Kensington roads were not so smoothly paved then as they are now, and the wheels rattling over the cobblestones prevented Philip from hearing what she said. He said, “What?” and she, with a sense of being rebuffed, only felt inclined to reply, “You seemed to be enjoying yourself so much, I was sorry to take you away.”

“The enjoyment was nothing, one way or the other,” he returned; “but it seemed rather absurd to make so sudden a retreat—don’t you think so?”

“You would not think it absurd if you knew my reasons: I could not help it,” said Marion quickly.

“Well, I am ready to hear them,” rejoined Philip, with an air of judicial impartiality.

Marion had some resentful reply on the tip of her tongue, but she checked herself in time. “I think I would rather wait till we get home,” she said at length. “We cannot talk comfortably in this noise.”

Philip signified his assent to this arrangement by folding his arms and leaning back in his corner of the carriage; and very few words more were exchanged between the new husband and wife during the rest of the drive: so that by the time they arrived at the house, both felt as if they had in some intangible way been injured. But Marion had the more elastic temper of the two, and she reminded herself that Philip had, after all, some reason to be out of sorts; and when she turned to him at last, in the solitude of their room, it was with a face smiling, though pale.

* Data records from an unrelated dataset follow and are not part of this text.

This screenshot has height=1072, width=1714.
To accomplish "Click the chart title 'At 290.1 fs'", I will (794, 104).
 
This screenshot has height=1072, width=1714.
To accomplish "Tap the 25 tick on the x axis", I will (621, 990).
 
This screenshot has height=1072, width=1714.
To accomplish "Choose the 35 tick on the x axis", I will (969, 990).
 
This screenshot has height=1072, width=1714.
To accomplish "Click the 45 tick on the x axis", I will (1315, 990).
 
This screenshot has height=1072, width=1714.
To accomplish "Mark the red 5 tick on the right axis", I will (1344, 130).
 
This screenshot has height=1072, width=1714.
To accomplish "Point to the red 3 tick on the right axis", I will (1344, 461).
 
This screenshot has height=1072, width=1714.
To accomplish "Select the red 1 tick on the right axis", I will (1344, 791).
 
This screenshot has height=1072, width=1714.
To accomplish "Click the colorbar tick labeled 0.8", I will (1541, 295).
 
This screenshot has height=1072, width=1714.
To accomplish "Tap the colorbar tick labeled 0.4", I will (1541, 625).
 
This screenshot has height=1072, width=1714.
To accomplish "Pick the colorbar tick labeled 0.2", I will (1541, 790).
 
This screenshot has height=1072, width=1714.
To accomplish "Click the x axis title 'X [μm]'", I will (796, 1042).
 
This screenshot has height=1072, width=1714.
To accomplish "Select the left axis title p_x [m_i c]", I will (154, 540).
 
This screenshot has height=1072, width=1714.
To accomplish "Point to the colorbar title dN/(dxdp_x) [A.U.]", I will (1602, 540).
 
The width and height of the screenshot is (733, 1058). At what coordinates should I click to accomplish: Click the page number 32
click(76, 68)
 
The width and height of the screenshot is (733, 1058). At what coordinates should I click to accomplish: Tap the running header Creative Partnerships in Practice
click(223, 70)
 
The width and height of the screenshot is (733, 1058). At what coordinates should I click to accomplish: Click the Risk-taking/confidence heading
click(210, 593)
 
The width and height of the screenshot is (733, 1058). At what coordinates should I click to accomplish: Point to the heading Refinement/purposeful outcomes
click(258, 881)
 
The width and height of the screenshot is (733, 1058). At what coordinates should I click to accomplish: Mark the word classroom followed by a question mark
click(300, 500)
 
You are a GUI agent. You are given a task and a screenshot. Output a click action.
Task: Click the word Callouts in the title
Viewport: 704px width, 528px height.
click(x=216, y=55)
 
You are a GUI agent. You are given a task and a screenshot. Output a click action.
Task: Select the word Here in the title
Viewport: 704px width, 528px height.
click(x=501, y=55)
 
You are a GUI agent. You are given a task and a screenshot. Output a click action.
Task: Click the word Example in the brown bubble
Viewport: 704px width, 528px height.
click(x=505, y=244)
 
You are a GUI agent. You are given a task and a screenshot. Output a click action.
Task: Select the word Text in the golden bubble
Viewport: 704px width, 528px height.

“Now, my Philip, you are going to be astonished!” she said. “In the first place, I have been reading a letter written to you.”

Philip looked a little blank, running through in his mind all the imaginable persons who might have written him letters which he would not have wished Marion to read; but he almost immediately replied, “Why didn’t you speak of it before we left home?”

“I put it in my pocket and didn’t read it till after we arrived: it was from Mr. Fillmore, Philip” (Philip’s brow relaxed) “and the reason I opened it was that I was expecting one from him and thought this was it. But it was not. It was about something ... I should never have expected. I hope you will think about it as I do. Oh, how happy I should be then!”

“Sit down, my dear,” said Philip. “What is the matter?”